Website: http://koberstein-film.de/

Dokumentarfilm
Deutschland 2021
Regie & Buch: Melanie Lischker
Länge: 79 Minuten
Verleih: Koberstein Film
Kinostart: tbd

FILMKRITIK:

Die 70er Jahre werden oft als Jahrzehnt der Emanzipation beschrieben, als Phase der Bundesrepublikanischen Geschichte, in der sich viel änderte, vor allem im Zusammenleben der Familien, in Bezug auf die Rolle der Frau. Einige Verklärung ist da im Abstand vieler Jahre dabei, zumal sich ändernde Gesetze nicht notwendigerweise auch bedeuten, dass sich in der Gesellschaft sofort etwas verändert.

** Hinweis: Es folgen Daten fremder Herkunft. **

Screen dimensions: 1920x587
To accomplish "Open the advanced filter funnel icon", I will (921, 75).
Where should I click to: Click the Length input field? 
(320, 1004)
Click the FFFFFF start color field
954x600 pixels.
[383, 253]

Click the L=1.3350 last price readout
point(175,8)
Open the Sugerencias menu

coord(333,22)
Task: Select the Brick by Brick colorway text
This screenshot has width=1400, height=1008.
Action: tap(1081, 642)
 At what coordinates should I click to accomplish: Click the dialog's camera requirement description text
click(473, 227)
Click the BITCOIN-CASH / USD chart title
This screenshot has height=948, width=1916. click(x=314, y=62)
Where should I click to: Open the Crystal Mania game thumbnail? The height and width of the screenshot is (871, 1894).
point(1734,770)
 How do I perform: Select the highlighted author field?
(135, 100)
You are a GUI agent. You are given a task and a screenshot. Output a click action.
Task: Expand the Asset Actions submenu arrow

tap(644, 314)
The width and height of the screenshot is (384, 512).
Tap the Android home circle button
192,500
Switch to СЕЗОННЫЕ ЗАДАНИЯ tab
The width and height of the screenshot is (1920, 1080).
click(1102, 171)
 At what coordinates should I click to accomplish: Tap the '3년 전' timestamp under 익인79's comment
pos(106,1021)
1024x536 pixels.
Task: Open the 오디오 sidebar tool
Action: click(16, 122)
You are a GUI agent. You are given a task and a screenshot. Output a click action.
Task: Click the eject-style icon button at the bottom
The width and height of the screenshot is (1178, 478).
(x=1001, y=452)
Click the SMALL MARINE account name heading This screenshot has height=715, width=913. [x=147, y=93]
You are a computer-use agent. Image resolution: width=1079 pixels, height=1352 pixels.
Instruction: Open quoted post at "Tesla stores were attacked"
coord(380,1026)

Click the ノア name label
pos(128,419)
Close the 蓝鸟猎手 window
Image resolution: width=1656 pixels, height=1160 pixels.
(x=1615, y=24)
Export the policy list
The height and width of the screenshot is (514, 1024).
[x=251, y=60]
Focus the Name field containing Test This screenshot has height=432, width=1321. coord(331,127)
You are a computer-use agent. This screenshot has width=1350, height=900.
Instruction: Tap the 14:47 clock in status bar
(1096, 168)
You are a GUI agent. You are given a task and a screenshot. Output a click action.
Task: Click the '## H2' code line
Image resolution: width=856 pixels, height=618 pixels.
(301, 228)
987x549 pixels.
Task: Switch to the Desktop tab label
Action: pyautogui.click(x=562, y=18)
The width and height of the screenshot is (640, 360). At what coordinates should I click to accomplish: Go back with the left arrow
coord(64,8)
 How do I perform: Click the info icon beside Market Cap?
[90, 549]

Melanie Lischker wurde 1983 geboren, in beschaulichen Verhältnissen in Düsseldorf. Thomas, der Vater arbeitete bei SONY, die Mutter Gabi war vor allem Hausfrau, bald kam ein Bruder dazu, eine ganz normale Familie in den 80er Jahren. Doch 1992 starb die Mutter an Krebs, ein herber Einschnitt sollte man meinen, doch der Einschnitt im heilen Familienleben scheint schon früher erfolgt zu sein, vielleicht war die funktionierende Familie auch immer bloß eine Illusion.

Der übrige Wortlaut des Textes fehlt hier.